Amazon’s Echo line of products powered by the Alexa voice service has ballooned since the first Echo was unveiled in 2014. Now there’s the Echo Dot, Echo Look, and Echo Show. And this week the company launched the Echo Spot, 2nd-gen Echo, and Echo Plus, among other things.

Google, meanwhile, has… Google Home.

But that could change soon. We already have a pretty good idea that Google plans a smaller, cheaper smart speaker with Google Assistant, cleverly called Google Home Mini. Now there are multiple reports suggesting the company is also working on a model with a 7 inch touchscreen display.

Basically, this would be Google’s answer to Amazon’s Echo Show.
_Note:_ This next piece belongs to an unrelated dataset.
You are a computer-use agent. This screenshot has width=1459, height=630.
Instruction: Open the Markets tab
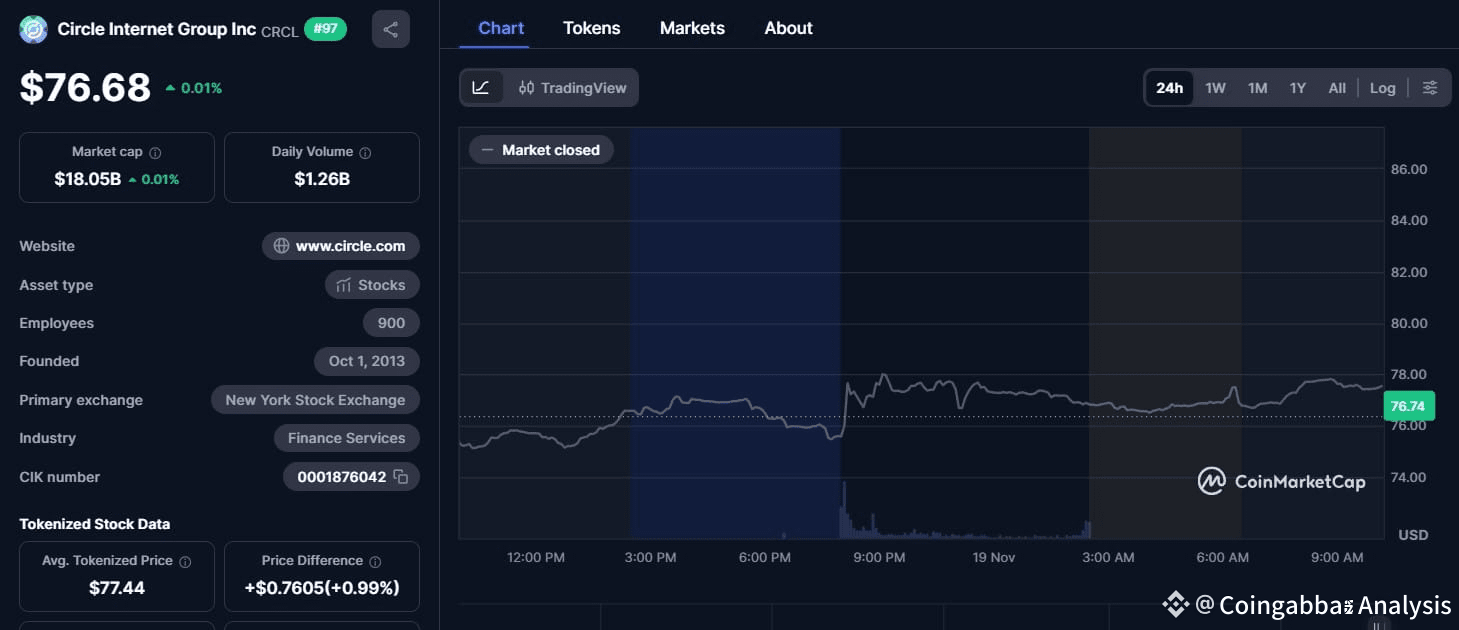691,28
It’s said to be a smart speaker that you can interact with by voice… but it also support Google apps and services including Google Cast, Google Photos, voice and video calling (perhaps with Duo?) and YouTube, as well as third-party services such as Netflix.

Gee, I wonder why Google killed support for YouTube on Amazon’s Echo Show this week.

9to5Google and TechCrunch both report that they received tips about the upcoming device from two different sources. Odds are that both sites’ sources are the same… and Google hasn’t said anything publicly about the device. There also have been any leaked pictures. So for now it’s best to think of this Google Home with a 7 inch display as a rumored device rather than a leaked one. But it certainly seems plausible.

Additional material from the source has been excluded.